- **AUFGABENSTELLUNG**:
**a)** Prüfe, ob die folgenden Aussagen mit dem Lesetext übereinstimmen, und antworte jeweils mit Ja oder Nein und den entscheidenden Worten des Lesetexts als wörtlichem Zitat: (i) Thordsen fährt im Einer die 1000 Meter. (ii) Die Leistungsdiagnose im Strömungskanal fand im Herbst statt. (iii) Thordsen ist 25 Jahre alt.
**b)** Wie lange dauerte laut dem Lesetext Thordsens Zwangspause?
**c)** Nenne alle Bezeichnungen, mit denen der Lesetext Jakob Thordsen benennt, ohne seinen Namen und ohne Pronomen.

----- LESETEXT

Im Strömungskanal in Potsdam hat Jakob Thordsen im Frühjahr gemerkt, wie schnell er schon wieder unterwegs ist. Die Turbinen dröhnten, das Wasser rauschte nur so an ihm vorbei. „Das war schon krass und auch ein bisschen unheimlich“, sagt der Rennkanute vom Hannoverschen KC. Eine wichtige Erkenntnis gewann der Davenstedter bei dieser Leistungsdiagnose ebenso wie seine Trainer: Es dürfte reichen für die Olympischen Spiele, trotz seines schweren Fahrradunfalls und der Schulteroperation. Thordsen kämpfte sich nach fast einem halben Jahr Zwangspause tatsächlich zurück und fährt im Einer die 1000 Meter. „Mein Ziel ist das A-Finale, alles darüber hinaus wäre ein Bonus“, sagt der 25-Jährige.

----------
----- ANGEZEIGTE DATENSÄTZE

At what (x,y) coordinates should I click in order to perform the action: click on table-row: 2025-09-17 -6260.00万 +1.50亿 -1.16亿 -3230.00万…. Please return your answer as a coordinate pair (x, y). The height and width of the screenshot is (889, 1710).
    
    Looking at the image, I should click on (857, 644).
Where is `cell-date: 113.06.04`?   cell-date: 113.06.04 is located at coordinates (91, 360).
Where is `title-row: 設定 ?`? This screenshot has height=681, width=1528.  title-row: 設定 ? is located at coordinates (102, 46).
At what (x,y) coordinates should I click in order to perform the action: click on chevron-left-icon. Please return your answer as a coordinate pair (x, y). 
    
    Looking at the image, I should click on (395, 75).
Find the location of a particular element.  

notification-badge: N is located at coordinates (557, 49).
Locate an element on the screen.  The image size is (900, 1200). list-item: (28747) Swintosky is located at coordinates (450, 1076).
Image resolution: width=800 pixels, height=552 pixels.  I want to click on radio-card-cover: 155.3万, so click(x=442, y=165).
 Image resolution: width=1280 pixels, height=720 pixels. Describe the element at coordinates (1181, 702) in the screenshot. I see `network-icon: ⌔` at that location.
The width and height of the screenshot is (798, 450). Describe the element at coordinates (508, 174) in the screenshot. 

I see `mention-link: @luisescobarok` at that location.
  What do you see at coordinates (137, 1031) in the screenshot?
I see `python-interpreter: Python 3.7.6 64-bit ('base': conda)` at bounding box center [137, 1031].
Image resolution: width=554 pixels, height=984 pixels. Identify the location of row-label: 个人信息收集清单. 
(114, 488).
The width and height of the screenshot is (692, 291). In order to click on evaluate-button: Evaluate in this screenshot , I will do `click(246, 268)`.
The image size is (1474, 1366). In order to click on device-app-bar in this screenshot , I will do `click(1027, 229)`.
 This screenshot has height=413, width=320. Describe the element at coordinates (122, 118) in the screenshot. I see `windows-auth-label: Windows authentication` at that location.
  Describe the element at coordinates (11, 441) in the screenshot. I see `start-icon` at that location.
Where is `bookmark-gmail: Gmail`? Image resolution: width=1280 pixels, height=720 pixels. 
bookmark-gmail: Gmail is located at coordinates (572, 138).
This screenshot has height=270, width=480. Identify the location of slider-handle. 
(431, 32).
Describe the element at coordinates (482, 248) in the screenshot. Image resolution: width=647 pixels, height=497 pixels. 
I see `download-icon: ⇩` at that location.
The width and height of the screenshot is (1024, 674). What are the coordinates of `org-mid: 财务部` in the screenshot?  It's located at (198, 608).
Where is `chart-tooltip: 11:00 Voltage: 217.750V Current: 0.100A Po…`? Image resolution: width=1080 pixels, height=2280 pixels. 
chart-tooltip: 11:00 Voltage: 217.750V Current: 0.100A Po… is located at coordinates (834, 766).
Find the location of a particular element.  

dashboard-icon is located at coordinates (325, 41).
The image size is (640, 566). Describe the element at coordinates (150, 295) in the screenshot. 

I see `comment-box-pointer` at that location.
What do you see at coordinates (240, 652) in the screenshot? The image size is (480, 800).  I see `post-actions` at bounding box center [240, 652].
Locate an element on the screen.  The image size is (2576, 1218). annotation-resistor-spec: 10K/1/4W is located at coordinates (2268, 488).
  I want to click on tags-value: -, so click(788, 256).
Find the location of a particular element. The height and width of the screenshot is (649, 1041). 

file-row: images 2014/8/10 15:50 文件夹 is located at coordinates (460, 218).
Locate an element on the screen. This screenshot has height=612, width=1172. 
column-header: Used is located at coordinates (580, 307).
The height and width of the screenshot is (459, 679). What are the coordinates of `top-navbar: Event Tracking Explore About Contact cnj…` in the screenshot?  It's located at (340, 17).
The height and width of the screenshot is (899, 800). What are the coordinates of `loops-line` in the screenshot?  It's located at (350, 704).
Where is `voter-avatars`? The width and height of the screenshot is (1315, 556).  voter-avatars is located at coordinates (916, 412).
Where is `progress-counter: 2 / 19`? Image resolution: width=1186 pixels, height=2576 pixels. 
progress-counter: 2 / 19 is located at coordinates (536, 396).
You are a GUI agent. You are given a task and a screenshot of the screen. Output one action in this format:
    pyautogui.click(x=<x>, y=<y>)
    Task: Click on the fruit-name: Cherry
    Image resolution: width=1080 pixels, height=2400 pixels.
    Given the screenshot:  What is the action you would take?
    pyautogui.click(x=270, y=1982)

----------

- **LÖSUNGEN**:
**a)**
(i) Ja: „fährt im Einer die 1000 Meter“
(ii) Nein: „im Frühjahr“
(iii) Ja: „der 25-Jährige“

**b)** Fast ein halbes Jahr.

**c)** der Rennkanute vom Hannoverschen KC; der Davenstedter; der 25-Jährige